NPLAd CHO細胞は、10mg/Lになるようにインスリンを加えたNPL培地で5万個/mLの細胞数になるように希釈し、すべての細胞を24ウェルプレートに1mL/ウェルの量で播種した。その後、細胞播種プレートにガングリオシドGM3を、0、250、1,250、又は2,500ng/mLになるように加えた。   NPLAd CHO cells were diluted to a cell number of 50,000 cells / mL with NPL medium supplemented with insulin to 10 mg / L, and all cells were seeded in a 24-well plate at a volume of 1 mL / well. . Then, ganglioside GM3 was added to the cell seeding plate so that it might be 0, 250, 1,250, or 2,500 ng / mL.

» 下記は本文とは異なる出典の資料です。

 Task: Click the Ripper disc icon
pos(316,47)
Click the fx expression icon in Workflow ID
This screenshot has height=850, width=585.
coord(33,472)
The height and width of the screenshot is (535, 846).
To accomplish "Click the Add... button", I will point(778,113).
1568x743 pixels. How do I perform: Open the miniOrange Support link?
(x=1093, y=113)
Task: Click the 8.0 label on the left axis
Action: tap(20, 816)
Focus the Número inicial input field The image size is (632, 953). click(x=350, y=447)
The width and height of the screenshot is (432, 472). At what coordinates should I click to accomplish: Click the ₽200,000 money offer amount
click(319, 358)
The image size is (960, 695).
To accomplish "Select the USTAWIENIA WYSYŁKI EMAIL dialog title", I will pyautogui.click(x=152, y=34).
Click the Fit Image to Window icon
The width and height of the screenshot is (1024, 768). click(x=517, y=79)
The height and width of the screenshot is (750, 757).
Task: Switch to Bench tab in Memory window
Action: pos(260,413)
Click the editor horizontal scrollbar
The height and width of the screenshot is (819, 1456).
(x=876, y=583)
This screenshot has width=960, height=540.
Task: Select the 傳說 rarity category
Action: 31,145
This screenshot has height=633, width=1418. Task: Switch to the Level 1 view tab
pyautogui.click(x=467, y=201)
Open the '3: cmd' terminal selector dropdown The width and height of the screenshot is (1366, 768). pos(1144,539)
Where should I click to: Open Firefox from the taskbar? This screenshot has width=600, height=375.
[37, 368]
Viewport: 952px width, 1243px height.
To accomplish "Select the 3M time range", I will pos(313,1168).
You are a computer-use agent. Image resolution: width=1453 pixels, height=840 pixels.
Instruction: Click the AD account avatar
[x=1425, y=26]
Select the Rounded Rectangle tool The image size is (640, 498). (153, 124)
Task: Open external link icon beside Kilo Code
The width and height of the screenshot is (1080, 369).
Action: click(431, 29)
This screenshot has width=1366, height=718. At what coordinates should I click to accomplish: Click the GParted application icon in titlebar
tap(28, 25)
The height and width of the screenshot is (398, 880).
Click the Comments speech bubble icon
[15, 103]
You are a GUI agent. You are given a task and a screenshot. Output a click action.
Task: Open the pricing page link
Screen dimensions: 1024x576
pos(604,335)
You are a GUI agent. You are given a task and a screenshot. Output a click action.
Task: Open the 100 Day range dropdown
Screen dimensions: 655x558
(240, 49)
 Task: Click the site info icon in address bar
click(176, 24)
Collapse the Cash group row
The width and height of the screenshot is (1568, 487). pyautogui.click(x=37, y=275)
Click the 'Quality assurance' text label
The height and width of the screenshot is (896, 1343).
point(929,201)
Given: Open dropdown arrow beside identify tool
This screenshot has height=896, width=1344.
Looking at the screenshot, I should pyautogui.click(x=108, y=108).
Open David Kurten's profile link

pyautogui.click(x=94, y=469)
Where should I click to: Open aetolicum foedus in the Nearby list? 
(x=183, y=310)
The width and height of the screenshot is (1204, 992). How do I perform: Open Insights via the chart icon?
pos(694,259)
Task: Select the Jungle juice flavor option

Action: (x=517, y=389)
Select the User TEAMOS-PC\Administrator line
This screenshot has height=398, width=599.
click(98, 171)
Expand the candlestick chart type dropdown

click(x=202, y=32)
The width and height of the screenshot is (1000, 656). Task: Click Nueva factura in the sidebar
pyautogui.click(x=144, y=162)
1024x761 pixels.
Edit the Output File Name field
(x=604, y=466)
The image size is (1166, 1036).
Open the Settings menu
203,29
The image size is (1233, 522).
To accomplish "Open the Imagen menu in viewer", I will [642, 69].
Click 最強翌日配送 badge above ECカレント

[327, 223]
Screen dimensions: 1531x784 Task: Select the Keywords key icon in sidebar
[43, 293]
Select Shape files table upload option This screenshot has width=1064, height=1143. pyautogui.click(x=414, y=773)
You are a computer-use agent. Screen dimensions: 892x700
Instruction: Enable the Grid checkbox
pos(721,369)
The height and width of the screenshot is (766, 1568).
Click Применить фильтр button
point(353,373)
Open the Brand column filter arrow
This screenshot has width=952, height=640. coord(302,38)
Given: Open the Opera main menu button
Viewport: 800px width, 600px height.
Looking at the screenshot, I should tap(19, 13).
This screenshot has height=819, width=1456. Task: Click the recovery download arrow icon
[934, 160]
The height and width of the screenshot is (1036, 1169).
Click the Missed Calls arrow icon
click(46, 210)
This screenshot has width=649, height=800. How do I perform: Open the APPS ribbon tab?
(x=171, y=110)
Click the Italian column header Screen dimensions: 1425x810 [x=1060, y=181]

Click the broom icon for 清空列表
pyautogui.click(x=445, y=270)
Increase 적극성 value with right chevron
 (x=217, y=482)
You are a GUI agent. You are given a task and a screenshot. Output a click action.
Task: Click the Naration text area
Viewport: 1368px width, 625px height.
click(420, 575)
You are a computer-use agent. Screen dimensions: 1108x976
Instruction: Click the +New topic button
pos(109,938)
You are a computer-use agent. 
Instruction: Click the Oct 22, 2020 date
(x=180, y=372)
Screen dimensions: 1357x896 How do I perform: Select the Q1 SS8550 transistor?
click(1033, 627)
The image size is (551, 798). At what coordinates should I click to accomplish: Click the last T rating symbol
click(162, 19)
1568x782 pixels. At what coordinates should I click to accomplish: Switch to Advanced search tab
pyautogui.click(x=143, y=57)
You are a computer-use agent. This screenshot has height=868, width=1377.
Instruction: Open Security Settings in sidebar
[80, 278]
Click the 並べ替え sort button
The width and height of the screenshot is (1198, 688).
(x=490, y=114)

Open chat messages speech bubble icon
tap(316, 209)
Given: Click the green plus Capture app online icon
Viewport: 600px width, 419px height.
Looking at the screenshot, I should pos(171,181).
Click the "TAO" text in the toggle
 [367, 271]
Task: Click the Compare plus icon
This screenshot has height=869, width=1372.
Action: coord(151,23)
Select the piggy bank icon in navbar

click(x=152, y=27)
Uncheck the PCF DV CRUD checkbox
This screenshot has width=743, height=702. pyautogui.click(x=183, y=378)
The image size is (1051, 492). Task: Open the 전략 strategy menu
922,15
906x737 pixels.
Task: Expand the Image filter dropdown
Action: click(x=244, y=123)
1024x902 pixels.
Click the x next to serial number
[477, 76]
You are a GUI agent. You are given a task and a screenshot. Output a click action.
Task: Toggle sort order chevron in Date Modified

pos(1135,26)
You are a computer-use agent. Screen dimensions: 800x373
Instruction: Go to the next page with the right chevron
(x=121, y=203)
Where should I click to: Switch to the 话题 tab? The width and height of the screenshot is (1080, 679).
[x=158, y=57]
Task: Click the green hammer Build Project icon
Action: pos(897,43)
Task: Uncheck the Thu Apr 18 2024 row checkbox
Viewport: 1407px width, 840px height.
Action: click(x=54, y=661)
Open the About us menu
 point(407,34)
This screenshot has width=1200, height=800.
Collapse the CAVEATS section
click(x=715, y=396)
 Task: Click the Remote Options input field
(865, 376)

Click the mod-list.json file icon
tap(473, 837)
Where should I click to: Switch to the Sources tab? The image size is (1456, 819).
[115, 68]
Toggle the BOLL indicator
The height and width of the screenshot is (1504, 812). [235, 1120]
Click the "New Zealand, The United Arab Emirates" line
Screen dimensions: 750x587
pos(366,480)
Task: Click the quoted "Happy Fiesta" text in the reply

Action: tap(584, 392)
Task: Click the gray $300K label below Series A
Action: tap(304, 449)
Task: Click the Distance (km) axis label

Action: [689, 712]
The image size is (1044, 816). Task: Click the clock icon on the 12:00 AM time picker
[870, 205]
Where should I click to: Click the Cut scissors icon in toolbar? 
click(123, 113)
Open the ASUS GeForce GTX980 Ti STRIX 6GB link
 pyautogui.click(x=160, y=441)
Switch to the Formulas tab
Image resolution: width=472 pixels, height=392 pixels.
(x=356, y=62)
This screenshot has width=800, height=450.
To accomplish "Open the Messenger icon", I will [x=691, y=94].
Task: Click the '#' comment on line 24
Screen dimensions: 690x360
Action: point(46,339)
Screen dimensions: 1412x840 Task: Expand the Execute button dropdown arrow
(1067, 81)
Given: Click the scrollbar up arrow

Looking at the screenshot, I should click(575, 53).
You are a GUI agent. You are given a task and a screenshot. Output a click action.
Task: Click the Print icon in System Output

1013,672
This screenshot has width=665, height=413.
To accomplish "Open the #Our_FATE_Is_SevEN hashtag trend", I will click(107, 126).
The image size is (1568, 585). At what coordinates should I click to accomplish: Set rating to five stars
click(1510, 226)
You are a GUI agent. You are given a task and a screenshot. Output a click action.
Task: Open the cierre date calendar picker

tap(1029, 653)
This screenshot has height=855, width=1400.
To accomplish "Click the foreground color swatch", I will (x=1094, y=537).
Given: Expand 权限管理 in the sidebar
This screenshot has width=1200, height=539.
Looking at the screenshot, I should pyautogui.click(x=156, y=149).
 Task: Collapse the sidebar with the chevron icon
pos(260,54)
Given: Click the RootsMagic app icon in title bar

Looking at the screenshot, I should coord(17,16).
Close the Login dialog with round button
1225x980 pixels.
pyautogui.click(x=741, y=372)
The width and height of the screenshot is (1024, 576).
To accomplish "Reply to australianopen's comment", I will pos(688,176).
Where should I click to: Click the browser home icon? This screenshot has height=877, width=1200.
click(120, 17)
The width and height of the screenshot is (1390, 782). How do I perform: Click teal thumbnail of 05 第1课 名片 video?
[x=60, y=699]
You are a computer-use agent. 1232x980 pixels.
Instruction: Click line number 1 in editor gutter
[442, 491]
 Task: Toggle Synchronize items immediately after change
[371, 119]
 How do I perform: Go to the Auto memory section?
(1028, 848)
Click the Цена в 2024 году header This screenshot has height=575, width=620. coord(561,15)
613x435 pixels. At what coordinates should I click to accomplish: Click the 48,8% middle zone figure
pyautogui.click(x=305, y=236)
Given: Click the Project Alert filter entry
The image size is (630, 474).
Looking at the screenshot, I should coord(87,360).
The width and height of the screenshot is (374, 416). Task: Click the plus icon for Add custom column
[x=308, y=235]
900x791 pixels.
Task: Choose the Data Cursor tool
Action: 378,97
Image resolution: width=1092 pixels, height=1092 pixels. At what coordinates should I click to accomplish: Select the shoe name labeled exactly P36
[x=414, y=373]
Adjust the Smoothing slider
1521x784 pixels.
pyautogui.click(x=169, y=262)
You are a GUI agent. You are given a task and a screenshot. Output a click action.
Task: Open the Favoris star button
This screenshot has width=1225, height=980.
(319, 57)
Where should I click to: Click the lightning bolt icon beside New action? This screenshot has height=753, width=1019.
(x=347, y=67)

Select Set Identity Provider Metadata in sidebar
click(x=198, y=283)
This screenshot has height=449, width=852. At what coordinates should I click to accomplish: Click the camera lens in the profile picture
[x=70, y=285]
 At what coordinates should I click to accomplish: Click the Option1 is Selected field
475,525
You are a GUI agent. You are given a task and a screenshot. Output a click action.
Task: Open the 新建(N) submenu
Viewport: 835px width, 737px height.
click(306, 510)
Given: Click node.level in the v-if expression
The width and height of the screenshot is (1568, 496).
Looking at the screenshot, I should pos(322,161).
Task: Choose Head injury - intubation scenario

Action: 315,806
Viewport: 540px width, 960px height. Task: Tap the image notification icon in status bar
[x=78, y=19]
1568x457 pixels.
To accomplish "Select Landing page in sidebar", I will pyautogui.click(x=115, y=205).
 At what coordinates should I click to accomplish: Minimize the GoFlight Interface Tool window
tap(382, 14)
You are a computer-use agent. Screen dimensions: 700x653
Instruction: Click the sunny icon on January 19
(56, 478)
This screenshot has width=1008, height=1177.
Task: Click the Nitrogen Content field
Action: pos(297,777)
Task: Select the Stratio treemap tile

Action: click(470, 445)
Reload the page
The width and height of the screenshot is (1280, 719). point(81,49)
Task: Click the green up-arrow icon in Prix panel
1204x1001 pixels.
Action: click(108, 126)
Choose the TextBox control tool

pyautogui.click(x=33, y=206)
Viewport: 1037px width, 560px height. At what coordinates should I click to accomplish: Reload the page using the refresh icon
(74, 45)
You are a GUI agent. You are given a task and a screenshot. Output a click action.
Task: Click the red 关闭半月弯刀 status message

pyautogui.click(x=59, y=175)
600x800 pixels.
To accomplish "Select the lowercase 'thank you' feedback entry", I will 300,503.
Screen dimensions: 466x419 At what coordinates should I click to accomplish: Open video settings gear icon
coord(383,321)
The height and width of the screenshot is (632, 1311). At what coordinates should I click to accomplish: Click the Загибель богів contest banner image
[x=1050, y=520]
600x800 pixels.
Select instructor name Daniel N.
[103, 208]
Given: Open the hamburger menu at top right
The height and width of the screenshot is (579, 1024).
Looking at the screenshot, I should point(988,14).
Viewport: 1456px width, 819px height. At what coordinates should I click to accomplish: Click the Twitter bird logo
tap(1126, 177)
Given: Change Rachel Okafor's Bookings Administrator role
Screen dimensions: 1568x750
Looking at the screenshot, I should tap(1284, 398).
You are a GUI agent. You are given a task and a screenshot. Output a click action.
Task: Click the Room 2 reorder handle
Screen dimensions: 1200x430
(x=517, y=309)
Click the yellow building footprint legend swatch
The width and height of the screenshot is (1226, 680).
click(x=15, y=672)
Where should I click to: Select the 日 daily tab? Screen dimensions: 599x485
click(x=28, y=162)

播種したプレートを37℃、5%CO2条件で5日間培養し、細胞の形態変化を倒立位相差顕微鏡下で観察した。次いで、細胞数を改良ノイバウェル血球計算盤とトリパンブルーを用いた色素排除法で計測し、生存率を算定した。細胞数の有意差の検定にはスチューデントのt検定を用いた。 The seeded plate was cultured for 5 days at 37 ° C. and 5% CO 2 , and cell shape change was observed under an inverted phase contrast microscope. Subsequently, the number of cells was measured by a modified Neubawell hemocytometer and a dye exclusion method using trypan blue, and the survival rate was calculated. Student's t-test was used to test the significant difference in the number of cells.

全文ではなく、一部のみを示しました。